Todo terminó un cuarto de hora después con una densa humareda que, alejándose de Buenos Aires, se dirigía imparable hacia el norte de Madrid. Las vistas de la ciudad que tan solo unos minutos antes me habían maravillado se habían nublado y ya el único foco de atención eran las fiestas del sur, más longevas. Parece que aquellos tienen más dinero—decía uno—. Sí, pero los de la zona noble—en referencia a los fuegos del oeste, que no duraron más de cinco minutos— ya se terminaron hace tiempo. La tan común pugna entre el barrio rico y el barrio pobre a la que tan acostumbrados nos tienen en El intermedio de La Sexta—pensé. Después, otras dos humaredas más pequeñas ponían también rumbo al norte desde aquellos dos puntos cardinales y yo bajé colina abajo para volver a integrarme en la ciudad de la que por unos minutos fui privilegiado espectador.
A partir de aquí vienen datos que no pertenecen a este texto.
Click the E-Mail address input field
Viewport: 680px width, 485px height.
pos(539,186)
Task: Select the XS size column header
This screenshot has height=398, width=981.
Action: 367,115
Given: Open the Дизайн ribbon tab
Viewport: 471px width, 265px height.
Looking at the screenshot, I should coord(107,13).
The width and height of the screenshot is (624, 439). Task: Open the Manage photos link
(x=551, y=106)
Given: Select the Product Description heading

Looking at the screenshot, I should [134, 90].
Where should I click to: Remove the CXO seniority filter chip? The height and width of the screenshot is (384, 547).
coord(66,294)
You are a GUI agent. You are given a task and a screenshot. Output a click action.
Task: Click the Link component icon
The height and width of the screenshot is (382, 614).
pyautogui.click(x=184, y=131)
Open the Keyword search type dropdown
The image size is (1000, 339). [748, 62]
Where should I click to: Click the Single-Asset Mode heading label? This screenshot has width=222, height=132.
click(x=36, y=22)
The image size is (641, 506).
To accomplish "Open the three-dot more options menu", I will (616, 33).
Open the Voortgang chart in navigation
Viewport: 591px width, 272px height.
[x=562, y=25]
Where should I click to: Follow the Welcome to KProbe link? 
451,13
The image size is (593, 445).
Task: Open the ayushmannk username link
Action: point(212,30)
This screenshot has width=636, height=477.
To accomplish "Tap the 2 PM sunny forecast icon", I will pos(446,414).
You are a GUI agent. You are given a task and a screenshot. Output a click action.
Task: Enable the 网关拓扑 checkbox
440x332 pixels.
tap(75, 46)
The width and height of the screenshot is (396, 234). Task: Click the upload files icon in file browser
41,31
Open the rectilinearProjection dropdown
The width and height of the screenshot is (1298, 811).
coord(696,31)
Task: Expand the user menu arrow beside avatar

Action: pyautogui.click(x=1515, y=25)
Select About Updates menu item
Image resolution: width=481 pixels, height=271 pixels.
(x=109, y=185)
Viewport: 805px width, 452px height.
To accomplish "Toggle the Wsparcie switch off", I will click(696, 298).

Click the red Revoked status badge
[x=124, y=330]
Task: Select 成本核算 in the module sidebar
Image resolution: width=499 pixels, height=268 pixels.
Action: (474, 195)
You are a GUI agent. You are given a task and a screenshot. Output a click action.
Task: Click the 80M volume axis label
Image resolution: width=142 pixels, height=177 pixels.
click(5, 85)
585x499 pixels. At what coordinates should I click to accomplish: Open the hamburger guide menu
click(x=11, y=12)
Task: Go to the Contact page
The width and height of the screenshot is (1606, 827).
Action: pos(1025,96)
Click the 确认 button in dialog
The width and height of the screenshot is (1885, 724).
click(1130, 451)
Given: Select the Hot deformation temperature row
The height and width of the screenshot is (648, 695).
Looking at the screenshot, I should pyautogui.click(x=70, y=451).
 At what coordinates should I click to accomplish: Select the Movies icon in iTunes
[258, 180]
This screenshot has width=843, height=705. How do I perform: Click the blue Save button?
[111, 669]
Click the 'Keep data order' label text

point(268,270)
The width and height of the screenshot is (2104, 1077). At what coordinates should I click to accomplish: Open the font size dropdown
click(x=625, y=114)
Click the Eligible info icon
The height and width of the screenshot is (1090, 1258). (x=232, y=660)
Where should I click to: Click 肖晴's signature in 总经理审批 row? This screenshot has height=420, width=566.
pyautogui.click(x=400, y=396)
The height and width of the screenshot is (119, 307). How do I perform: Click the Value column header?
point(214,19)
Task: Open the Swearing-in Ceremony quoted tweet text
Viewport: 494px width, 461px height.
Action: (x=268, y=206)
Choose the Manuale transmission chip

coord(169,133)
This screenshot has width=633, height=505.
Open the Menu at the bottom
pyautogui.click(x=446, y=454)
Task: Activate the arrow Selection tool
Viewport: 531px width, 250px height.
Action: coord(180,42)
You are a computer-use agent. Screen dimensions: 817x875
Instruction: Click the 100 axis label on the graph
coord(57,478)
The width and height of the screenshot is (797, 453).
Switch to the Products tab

Anotación final 1. En la línea 1 de metro iba durmiendo una mendiga, con la cabeza echada hacia atrás y la boca abierta, dejando bien a la vista su nariz sin tabique nasal y, por tanto, sin fosas nasales. En su lugar había un gran foso, con fondo oscuro brillante, como de coágulo de sangre, quizá simplemente la base de los sesos. Estas fueron mis impresiones después de un pequeño paseo por delante de ella hasta la puerta siguiente del vagón, con el único fin de mirarle directamente el interior de la nariz y dejar de conjeturar si el tabique le habría desaparecido del todo.

Anotación final 2. Acompañado por tan desagradable imagen, bajaba absorto las escaleras inalámbricas para hacer el trasbordo. Cuando adelantaba a dos chinitos vestidos con la misma camiseta de rayas de colores con base gris abandoné esa línea de pensamiento y, sorprendido, con ganas de mirar hacia atrás, pero sin hacerlo, me dije, Estos dos son gemelos. Ya en mi andén, los vi peleando en el andén de enfrente y pude ampliar la información sobre su vestimenta y constatar con cierta efusión que indudablemente eran gemelos: mismos pantalones vaqueros piratas y sandalias. No cabía duda.

Anotación final 3. Parados en Méndez Álvaro más tiempo del habitual, lleno el vagón de colombianos que venían de una fiesta colombiana, pensé, Me gusta el metro los domingos por la noche. Me gusta esta gente y me gusta su alegría. Entonces sonaron unos gritos en el otro extremo del andén y un chico, con una pierna dentro y otra fuera del vagón, nos relataba los acontecimientos: ahora se están dando cabezazos... ahora les están dando con la porra... Finalmente, en un ambiente festivo, el tren se puso en marcha y dejó la guerra en el andén. Un guarda jurado ensangrentado fue la última imagen que vi antes de entrar en la oscuridad del túnel.

Anotación final 4. Creía que la guerra había quedado en el andén de Méndez Álvaro, pero un amago de pelea en Arganzuela-Planetario, afortunadamente sin consecuencias (algún borracho demasiado borracho... ¡pobres los que tuvieron que compartir vagón con él!), me hizo caer en la cuenta de mi error de apreciación. Muchos colombianos con sombreros típicos pululaban por la estación. Supongo que la fiesta tuvo lugar en el parque de Tierno Galván.